Visual attention, tracking, and indexing

The research we do in this laboratory seeks to understand the basic processes that are involved when people focus their attention on some visual scene, and particularly when they must focus attention on several things at once. The methods we have developed over the past decade include a novel experimental technique, called multiple object tracking (MOT), that has revealed some unexpected findings concerning the processes involved when people track moving things. In MOT, people are shown about 8 randomly-moving identical elements on a video screen. About 4 of them are made to be briefly distinct, usually by flashing them on and off. Then the task is to keep track of these 4 items, that are now identical to the rest of the 8 items on the screen, as they move randomly in random but enmeshed paths. At the end of a short period of time the items stop moving and you have to select which ones had been the designated “targets”. Although this task sounds very difficult, very few students fail to do it: most find it easy. The question is: How do they do it? Given what is known about what is called “focal attention” how is it possible to keep track of 4 (and maybe 5) such moving items? Most people believe that we can only really attend to one thing at a time.

The question this raises has turned out to have deep and far reaching implications because we do not know exactly how it is done and because there is a lot about the task that is surprising. For example, people keep right on tracking even when the targets disappear behind a visual “post” and come out the other side. And if they come out the other side with a different shape or color, people don’t even notice and it has no bearing on how well they do the tracking task. Even as they track the four items they soon lose track of which one is which (if they had labels on them at the beginning, these are soon forgotten). It also seems that notwithstanding how hard this task feels, you can easily do a second task at the same time (so long as you don’t have to make a response while tracking). As you might expect, you find it easier to see a small dot that is flashed on a target than on one of the "nontargets" that you are ignoring. But if it is flickered somewhere between two targets it does not help. And the moving items that you are ignoring are not entirely ignored because you find it harder to see a small dot appear on those items than elsewhere (we say they are “inhibited”). But there are even more surprises: You can track “things” even if the things are superimposed and not moving around in space, but just changing their appearance in a continuous manner. So if you look at a pattern of transparent bars superimposed on another pattern of colored bars, and if both are changing smoothly in such things as the size of the bars and their angle and color, you can track one of these transparent “objects” as distinct from the other and tell which one was which at the end of the trial. You can track things that move in "property space" as opposed to real space!
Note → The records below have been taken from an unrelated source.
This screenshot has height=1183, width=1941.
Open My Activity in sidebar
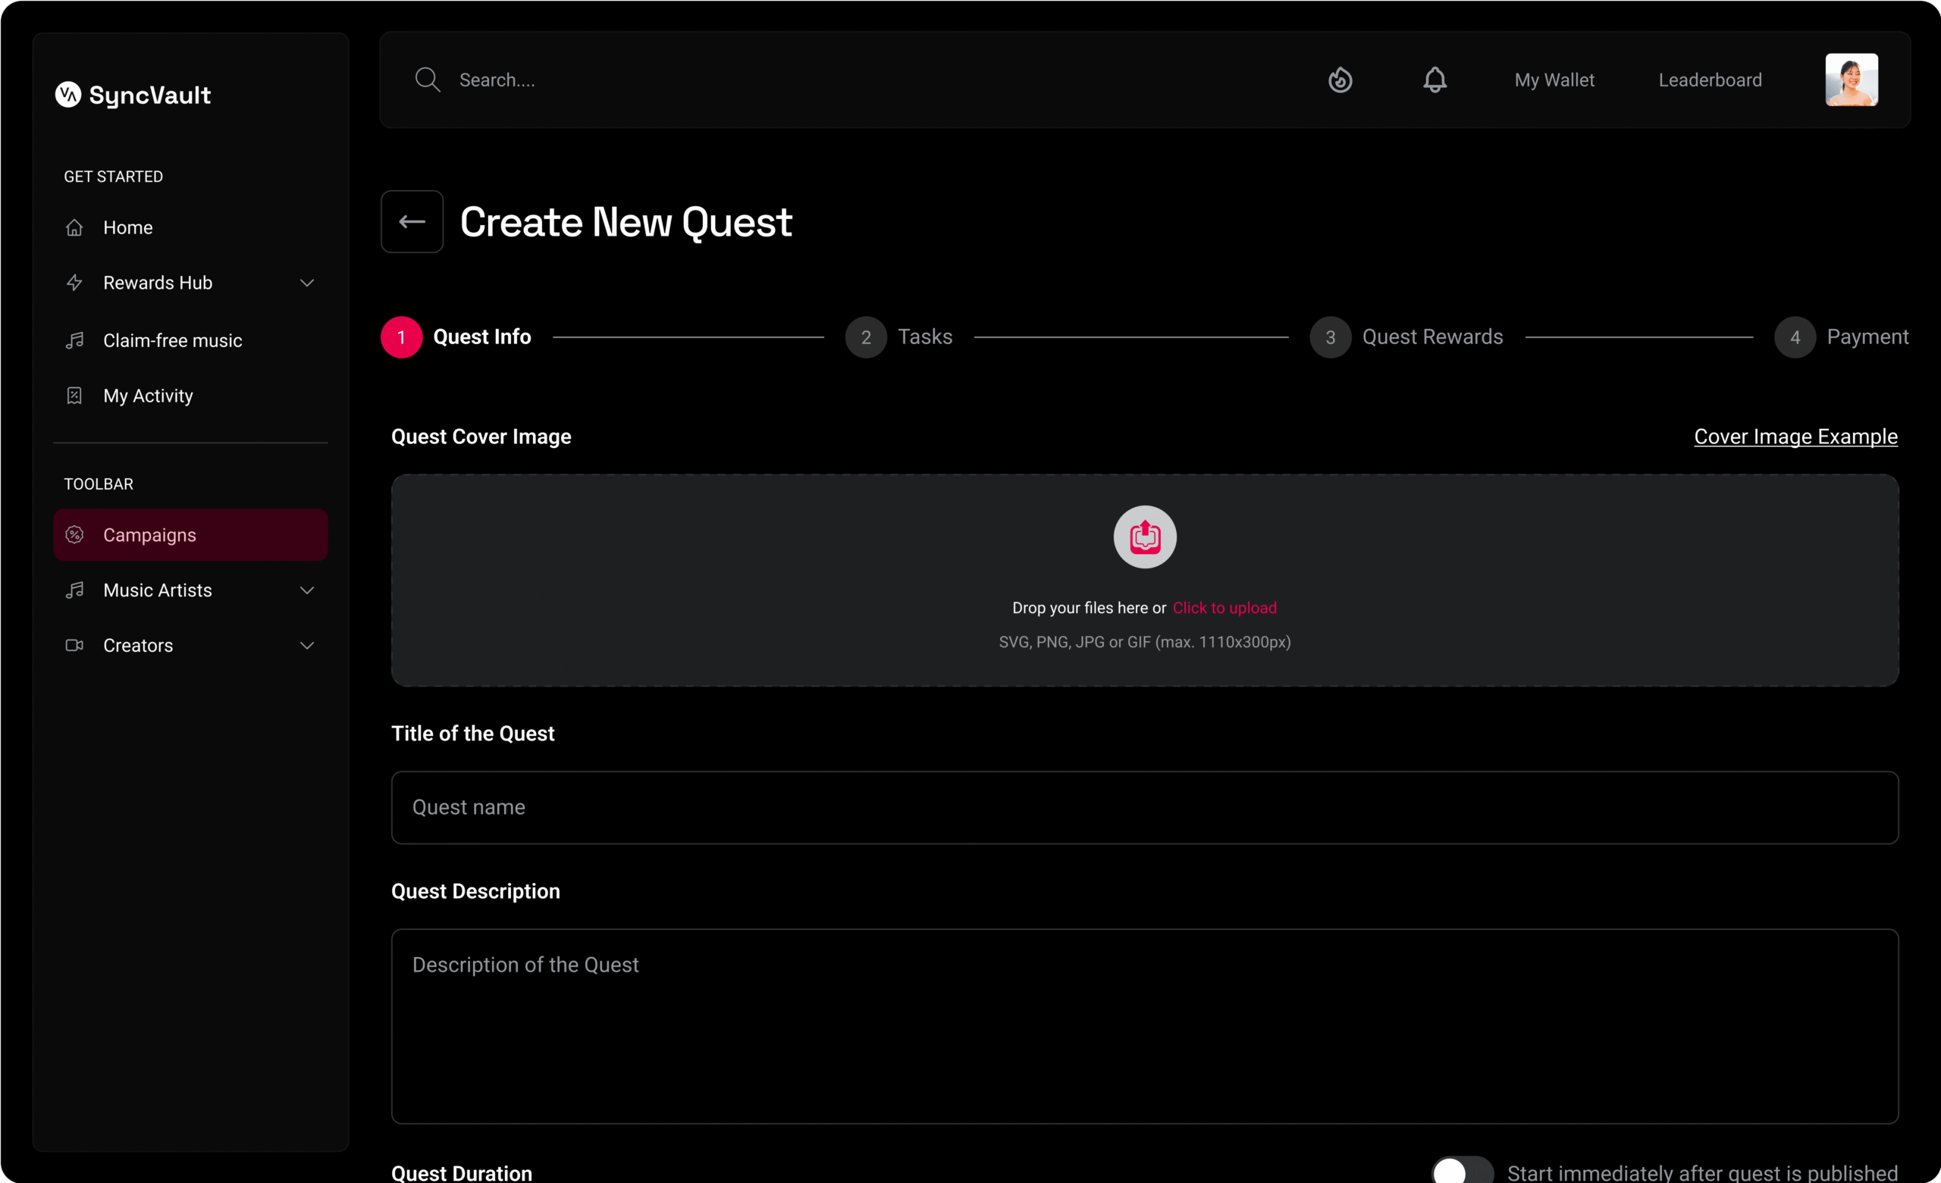coord(147,395)
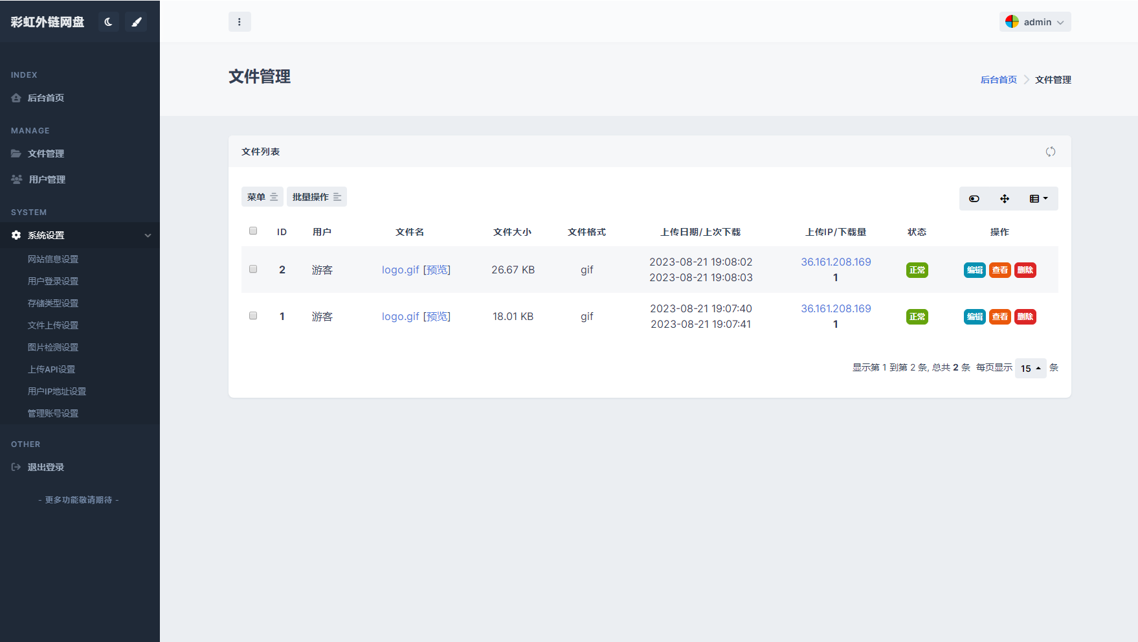Change page size in the 15 selector
The width and height of the screenshot is (1138, 642).
(1030, 368)
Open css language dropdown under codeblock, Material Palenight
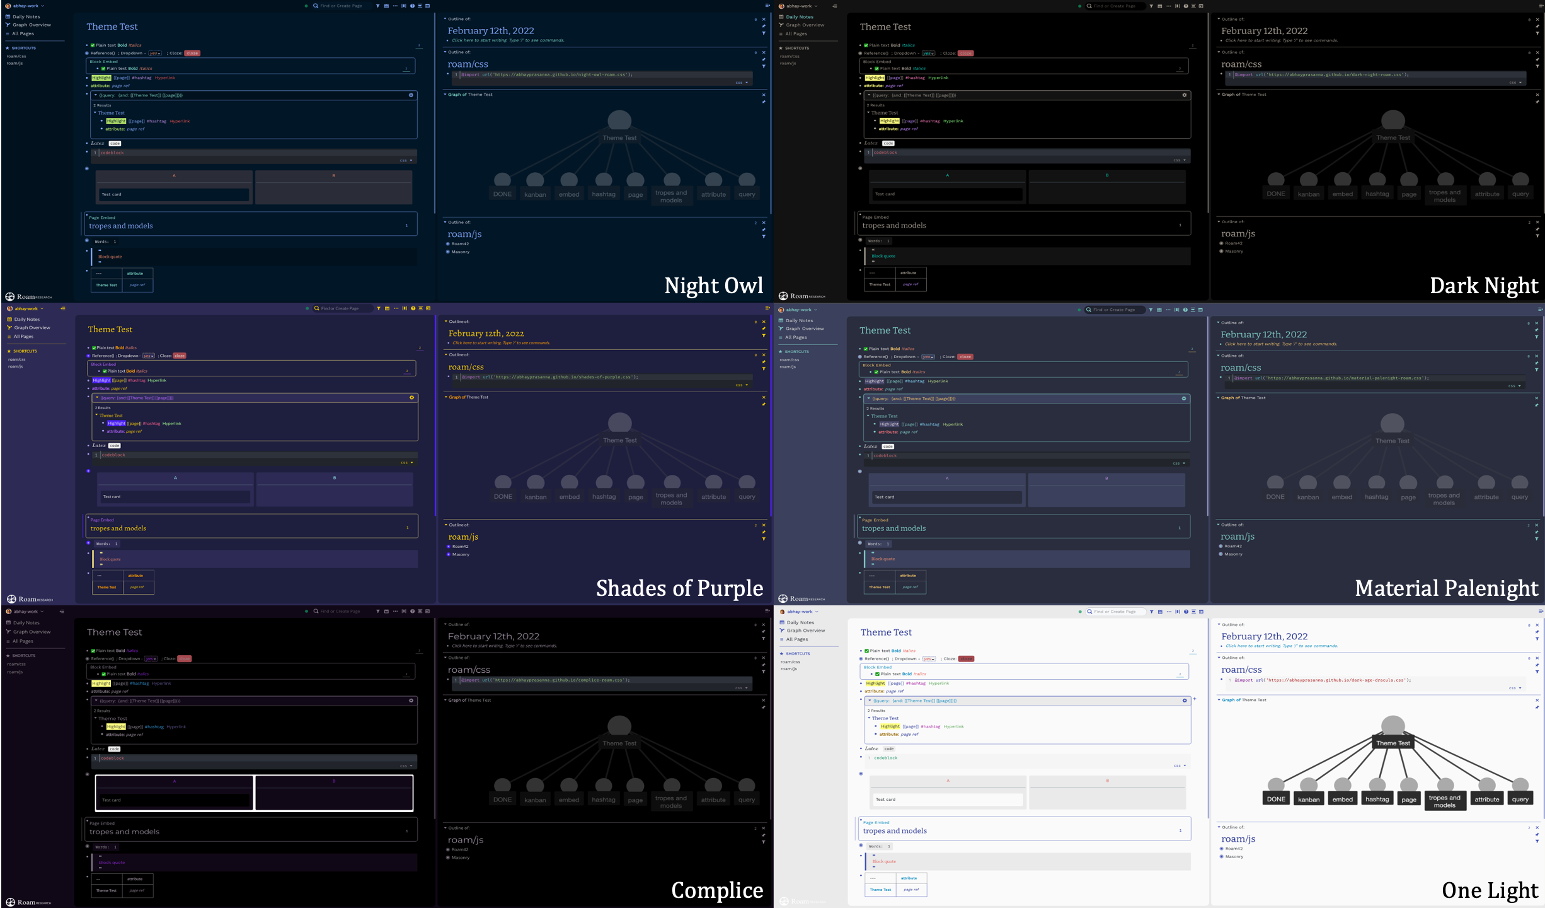This screenshot has width=1545, height=908. point(1178,463)
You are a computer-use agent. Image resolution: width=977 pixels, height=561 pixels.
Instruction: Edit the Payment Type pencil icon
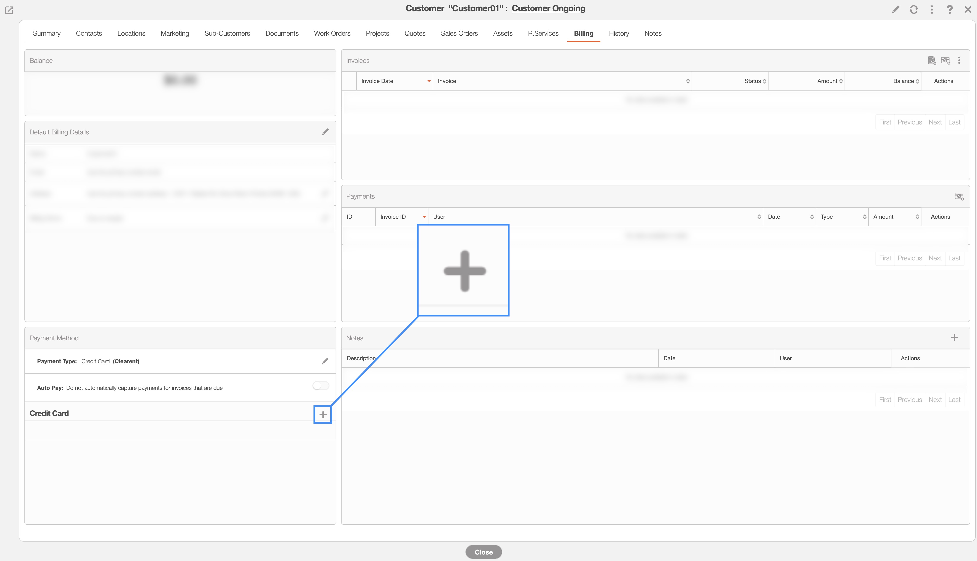coord(325,361)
This work (and other kinds of experiments not mentioned) has led to a theory called the Visual Index Theory (and known affectionately to its friends as FINST theory, for historical reasons that are not worth mentioning). FINST theory has some pretty radical things to say about how we connect our visual perceptions with things in the world, but it would take a long time to draw this out (and it has been done better in publications, including a fairly accessible one in the magazine Trends in Cognitive Science. The article can be accessed at: TICS-reprint.pdf.

But what makes these discoveries even more fascinating is the way they mesh with some fairly old and deep philosophical questions concerning what an individual, a single "thing" or "object," is and how we can pick out and “refer” to individual things even without knowing anything about them (including where they are located). This form of reference is called “deictic” or “indexical” or "demonstrative.” The latter comes from the name of certain pronouns (called “demonstratives”) such as “this” or “that” (that are also of interest to linguists). Even people working on robots are interested in this kind of reference since a robot should be able to function without knowing all about the environment it is in – it should be able to think such thoughts as “‘this’ thing is straight ahead of me so I need to go around it” (where the demonstrative “this” carries no information about what it is or even where it is, except that it is “in front of me” which also carries no information outside of the context where the thought occurred)!

In that respect this research program is an ideal illustration of the cross-disciplinary nature of research in cognitive science.